Print exactly the lines below between the line holding "Where should I click to: Click the 34687" and the line holding "Expand Bradley's row with plus icon", inclusive, and nothing more.

-- -- --

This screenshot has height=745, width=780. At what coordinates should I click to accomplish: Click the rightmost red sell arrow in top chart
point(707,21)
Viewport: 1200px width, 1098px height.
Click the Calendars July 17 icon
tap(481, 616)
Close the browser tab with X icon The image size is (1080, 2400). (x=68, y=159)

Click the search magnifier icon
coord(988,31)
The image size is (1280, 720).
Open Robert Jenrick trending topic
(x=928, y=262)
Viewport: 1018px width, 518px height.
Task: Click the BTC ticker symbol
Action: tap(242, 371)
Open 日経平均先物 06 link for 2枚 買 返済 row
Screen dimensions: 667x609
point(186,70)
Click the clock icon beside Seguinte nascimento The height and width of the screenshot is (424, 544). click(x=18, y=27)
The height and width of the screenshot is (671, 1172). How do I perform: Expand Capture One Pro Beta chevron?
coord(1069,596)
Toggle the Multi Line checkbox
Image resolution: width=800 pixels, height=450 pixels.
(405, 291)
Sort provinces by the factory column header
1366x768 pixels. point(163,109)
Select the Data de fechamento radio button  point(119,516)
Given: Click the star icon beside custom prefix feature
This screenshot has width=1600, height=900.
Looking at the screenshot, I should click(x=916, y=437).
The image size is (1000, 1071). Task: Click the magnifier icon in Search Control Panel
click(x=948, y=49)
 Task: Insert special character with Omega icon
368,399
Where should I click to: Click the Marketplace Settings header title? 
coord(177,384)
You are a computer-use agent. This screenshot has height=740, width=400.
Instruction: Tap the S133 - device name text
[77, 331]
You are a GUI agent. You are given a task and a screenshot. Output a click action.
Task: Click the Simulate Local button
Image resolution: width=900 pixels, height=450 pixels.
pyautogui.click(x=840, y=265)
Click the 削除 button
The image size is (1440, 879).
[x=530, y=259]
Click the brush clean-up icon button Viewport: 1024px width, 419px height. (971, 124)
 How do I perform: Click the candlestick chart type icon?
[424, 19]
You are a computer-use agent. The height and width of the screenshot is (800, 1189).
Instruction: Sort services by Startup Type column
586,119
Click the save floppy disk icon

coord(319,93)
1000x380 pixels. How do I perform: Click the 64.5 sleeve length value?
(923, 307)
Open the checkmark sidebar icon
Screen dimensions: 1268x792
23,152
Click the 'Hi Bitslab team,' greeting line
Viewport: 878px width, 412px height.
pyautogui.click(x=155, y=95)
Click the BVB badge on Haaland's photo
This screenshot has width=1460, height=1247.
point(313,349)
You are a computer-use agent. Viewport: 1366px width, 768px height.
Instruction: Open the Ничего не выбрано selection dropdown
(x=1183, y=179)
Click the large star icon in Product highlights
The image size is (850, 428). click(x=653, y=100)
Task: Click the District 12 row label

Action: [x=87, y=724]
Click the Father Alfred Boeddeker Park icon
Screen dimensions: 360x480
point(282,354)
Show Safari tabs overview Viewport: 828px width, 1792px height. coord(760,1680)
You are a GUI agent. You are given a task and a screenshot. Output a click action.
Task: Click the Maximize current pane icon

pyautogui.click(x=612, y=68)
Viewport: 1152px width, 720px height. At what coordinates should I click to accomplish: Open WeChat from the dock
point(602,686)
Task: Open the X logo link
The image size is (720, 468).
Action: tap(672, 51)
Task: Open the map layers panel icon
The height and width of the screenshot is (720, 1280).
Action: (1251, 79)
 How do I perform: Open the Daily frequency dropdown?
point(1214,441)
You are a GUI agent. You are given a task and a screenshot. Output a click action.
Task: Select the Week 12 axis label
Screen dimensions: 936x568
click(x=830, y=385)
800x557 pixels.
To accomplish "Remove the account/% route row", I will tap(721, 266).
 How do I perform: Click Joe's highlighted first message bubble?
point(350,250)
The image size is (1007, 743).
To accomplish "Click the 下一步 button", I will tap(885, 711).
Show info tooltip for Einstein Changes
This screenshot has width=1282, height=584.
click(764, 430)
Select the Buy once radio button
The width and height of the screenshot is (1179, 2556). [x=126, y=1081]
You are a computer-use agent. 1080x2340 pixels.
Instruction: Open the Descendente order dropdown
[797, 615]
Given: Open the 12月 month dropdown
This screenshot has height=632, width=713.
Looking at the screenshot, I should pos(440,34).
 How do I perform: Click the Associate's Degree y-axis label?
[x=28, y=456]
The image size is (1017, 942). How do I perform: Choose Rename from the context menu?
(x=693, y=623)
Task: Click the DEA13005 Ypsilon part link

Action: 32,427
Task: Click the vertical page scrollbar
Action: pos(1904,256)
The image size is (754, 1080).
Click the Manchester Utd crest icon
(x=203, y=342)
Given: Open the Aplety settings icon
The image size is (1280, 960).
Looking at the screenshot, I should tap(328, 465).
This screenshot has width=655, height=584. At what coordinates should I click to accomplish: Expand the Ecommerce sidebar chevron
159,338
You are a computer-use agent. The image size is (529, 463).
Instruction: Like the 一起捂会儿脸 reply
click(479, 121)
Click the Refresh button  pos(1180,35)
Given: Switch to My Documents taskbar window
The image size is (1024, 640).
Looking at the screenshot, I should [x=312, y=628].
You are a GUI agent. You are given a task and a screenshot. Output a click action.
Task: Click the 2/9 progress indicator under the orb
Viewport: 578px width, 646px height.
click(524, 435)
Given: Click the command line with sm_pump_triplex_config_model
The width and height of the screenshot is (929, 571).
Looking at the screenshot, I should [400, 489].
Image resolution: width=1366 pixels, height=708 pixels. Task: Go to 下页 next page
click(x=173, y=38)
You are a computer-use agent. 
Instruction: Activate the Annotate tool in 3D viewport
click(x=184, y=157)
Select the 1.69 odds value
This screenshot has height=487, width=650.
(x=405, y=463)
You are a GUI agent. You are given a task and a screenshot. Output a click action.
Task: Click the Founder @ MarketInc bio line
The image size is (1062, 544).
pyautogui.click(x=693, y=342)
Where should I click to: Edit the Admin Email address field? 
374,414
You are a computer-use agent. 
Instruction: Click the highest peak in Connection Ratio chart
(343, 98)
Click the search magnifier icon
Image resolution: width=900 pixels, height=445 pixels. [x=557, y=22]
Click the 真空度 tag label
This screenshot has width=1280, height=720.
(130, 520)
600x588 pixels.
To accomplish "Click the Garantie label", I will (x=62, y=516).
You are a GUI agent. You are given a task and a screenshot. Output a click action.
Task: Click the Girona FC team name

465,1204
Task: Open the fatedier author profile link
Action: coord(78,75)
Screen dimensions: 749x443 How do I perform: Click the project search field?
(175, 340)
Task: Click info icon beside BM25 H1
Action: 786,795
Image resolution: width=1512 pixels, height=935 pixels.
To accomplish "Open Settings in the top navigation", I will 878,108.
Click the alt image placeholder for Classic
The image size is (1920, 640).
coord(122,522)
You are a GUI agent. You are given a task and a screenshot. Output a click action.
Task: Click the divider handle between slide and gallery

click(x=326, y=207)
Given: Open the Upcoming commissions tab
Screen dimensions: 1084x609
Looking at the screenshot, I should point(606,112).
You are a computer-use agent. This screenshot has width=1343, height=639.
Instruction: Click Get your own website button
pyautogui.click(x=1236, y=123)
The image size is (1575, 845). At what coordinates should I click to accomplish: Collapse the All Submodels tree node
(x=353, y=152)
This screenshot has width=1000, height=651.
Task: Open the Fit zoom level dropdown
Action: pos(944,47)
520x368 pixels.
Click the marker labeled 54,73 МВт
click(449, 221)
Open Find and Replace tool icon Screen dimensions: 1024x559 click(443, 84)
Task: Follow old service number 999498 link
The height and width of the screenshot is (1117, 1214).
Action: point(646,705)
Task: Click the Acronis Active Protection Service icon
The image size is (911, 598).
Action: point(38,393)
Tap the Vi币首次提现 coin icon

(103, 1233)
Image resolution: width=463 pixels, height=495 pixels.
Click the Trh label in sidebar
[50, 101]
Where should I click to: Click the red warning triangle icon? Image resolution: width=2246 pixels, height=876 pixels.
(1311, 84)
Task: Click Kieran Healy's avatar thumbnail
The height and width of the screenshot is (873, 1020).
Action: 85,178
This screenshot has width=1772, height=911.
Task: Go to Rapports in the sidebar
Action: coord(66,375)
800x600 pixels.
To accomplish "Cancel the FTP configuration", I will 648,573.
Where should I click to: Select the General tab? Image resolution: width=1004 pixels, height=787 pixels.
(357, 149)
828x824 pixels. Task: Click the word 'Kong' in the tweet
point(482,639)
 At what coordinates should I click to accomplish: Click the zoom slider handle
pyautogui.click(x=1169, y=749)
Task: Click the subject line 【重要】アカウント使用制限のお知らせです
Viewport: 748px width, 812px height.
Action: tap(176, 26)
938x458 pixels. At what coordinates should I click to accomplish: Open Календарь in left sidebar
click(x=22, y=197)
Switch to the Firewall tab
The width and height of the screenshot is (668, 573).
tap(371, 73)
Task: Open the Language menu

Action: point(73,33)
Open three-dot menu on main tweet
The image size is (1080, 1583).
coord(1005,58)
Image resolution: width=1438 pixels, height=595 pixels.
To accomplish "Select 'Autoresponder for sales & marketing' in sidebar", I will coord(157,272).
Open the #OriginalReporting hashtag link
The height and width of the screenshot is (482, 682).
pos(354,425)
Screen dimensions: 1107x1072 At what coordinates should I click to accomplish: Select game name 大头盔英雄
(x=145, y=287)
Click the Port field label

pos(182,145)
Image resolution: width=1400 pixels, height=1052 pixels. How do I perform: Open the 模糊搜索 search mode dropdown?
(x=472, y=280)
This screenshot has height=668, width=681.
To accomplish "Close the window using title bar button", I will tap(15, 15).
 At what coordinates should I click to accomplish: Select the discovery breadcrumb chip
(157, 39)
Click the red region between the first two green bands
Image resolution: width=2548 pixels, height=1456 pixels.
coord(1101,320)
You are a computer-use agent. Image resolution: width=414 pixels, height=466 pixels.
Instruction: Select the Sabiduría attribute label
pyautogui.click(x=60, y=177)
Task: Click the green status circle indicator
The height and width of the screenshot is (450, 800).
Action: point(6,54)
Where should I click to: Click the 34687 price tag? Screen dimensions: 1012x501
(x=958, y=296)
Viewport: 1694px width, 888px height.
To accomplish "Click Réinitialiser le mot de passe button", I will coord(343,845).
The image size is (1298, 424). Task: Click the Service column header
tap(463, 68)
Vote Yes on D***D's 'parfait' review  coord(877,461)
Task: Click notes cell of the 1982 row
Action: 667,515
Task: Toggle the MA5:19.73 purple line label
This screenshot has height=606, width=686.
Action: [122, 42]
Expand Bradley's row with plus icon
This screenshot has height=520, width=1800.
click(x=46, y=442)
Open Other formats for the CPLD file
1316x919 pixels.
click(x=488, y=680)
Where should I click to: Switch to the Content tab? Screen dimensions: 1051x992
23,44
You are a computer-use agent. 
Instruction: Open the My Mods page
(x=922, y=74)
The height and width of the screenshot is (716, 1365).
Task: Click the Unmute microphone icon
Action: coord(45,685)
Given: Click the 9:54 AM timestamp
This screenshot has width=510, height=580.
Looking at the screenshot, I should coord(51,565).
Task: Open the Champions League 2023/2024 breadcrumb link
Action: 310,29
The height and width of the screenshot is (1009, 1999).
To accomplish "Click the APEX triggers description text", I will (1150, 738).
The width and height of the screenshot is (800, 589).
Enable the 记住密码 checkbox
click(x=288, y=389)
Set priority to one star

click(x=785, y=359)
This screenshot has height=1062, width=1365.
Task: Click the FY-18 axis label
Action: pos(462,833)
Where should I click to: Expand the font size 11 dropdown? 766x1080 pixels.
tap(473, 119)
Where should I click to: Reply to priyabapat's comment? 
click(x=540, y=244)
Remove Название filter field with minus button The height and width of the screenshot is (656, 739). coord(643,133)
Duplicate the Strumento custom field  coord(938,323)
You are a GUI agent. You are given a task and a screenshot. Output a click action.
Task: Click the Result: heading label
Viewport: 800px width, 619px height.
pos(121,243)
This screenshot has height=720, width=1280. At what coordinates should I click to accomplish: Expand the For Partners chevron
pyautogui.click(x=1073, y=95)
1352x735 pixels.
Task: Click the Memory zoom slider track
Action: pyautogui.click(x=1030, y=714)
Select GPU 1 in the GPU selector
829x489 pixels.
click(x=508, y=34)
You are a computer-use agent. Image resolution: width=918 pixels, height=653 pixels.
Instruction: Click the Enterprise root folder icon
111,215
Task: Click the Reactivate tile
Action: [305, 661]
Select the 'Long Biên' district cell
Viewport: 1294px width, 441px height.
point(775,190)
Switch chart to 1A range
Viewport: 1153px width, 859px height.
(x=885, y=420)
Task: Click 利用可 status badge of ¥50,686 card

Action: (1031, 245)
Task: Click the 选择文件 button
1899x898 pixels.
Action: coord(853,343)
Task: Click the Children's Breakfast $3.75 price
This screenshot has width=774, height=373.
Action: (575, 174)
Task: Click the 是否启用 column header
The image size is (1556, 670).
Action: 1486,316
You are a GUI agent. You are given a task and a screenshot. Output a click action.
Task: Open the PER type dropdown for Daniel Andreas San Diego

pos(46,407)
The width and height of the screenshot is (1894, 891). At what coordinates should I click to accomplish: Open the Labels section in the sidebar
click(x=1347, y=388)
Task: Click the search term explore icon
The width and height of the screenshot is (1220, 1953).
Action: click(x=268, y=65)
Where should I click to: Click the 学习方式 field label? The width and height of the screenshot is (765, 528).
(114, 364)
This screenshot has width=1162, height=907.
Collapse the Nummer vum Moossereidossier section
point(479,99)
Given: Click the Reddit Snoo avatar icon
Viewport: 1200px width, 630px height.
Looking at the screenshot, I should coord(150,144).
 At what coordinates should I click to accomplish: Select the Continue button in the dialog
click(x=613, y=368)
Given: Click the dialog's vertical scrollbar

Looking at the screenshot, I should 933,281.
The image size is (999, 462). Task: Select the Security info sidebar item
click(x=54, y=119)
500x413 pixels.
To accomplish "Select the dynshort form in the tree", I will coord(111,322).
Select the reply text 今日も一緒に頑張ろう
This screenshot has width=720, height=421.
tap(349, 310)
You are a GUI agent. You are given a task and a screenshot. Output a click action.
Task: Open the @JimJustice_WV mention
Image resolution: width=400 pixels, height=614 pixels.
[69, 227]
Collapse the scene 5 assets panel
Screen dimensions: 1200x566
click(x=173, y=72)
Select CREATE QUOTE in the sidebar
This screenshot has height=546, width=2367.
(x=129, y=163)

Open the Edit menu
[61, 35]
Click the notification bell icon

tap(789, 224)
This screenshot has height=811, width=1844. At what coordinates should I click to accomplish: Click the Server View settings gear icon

-- -- --

**FINAL ANSWER**
Where should I click to: Click the 34687 price tag? Screen dimensions: 1012x501
(x=958, y=296)
Viewport: 1694px width, 888px height.
To accomplish "Click Réinitialiser le mot de passe button", I will coord(343,845).
The image size is (1298, 424). Task: Click the Service column header
tap(463, 68)
Vote Yes on D***D's 'parfait' review  coord(877,461)
Task: Click notes cell of the 1982 row
Action: 667,515
Task: Toggle the MA5:19.73 purple line label
This screenshot has height=606, width=686.
Action: [122, 42]
Expand Bradley's row with plus icon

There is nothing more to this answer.